* Begin *
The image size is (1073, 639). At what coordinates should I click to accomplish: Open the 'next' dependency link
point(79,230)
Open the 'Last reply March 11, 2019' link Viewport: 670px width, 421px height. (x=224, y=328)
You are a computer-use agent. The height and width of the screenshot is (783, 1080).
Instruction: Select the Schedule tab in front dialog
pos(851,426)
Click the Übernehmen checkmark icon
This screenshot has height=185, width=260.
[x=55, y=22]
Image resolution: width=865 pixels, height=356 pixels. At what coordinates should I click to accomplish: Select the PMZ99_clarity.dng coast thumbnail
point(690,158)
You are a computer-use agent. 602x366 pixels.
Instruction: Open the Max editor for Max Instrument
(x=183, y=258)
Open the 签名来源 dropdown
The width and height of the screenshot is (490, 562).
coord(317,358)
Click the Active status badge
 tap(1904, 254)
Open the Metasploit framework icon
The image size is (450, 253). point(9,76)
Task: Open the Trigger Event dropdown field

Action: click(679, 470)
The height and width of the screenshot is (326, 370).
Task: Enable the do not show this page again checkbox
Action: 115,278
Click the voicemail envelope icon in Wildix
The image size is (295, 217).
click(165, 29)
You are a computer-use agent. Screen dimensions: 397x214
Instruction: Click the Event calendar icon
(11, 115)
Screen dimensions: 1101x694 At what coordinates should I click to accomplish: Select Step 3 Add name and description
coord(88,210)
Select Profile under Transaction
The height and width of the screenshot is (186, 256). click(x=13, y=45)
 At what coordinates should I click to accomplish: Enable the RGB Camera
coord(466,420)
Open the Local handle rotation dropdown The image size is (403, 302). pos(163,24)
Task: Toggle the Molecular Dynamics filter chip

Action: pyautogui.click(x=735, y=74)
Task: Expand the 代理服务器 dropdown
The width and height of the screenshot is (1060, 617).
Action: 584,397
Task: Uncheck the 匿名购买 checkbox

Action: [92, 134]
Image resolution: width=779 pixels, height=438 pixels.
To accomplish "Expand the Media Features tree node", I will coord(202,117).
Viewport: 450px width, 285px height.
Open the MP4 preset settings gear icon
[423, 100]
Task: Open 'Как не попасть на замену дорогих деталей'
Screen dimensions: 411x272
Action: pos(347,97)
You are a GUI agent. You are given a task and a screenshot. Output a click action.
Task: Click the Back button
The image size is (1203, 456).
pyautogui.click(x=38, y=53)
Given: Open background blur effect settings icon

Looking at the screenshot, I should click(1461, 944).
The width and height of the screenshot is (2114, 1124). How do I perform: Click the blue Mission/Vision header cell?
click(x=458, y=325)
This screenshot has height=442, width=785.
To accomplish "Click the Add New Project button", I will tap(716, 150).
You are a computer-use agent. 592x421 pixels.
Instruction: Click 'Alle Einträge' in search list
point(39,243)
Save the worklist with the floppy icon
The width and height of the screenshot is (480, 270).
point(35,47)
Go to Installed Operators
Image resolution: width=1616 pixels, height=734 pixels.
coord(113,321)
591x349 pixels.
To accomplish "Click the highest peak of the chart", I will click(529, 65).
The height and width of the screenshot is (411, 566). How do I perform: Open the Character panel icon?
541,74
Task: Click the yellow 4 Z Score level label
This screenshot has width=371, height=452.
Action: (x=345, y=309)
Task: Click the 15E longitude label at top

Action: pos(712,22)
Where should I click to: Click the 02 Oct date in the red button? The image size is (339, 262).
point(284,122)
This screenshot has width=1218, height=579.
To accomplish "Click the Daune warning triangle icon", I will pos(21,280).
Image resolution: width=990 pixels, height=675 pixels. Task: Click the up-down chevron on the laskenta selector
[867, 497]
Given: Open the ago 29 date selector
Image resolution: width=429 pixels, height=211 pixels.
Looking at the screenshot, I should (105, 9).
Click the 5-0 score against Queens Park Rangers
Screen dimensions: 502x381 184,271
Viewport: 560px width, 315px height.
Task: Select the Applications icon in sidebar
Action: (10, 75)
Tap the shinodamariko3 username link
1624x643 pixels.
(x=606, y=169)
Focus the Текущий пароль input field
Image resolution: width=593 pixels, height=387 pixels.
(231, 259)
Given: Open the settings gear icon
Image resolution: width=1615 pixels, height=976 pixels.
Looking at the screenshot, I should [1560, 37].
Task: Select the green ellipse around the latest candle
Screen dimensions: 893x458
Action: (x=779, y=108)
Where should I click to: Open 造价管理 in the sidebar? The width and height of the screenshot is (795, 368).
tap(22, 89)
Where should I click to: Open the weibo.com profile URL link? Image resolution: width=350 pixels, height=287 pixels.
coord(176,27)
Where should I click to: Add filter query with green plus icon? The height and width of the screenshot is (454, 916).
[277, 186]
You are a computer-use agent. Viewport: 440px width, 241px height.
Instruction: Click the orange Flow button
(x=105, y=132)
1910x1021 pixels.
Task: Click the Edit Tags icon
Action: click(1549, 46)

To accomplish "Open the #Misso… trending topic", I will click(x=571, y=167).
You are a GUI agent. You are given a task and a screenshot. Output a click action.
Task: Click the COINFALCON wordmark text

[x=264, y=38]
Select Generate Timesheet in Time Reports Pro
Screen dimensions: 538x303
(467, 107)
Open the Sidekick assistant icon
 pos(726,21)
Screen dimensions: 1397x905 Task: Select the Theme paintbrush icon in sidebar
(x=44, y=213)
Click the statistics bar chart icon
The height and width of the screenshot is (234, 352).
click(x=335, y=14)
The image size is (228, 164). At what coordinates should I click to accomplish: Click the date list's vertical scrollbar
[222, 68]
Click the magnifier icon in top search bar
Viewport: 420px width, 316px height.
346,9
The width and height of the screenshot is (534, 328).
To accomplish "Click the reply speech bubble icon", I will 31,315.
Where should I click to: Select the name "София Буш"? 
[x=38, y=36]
* End *
Aim: In the material, rewrite the lines from the one containing "Image resolution: width=990" through the one containing "Looking at the screenshot, I should (105, 9).", both included, substituting "arrow" for "chevron" and leaving all other text unchanged.

Task output:
Image resolution: width=990 pixels, height=675 pixels. Task: Click the up-down arrow on the laskenta selector
[867, 497]
Given: Open the ago 29 date selector
Image resolution: width=429 pixels, height=211 pixels.
Looking at the screenshot, I should (105, 9).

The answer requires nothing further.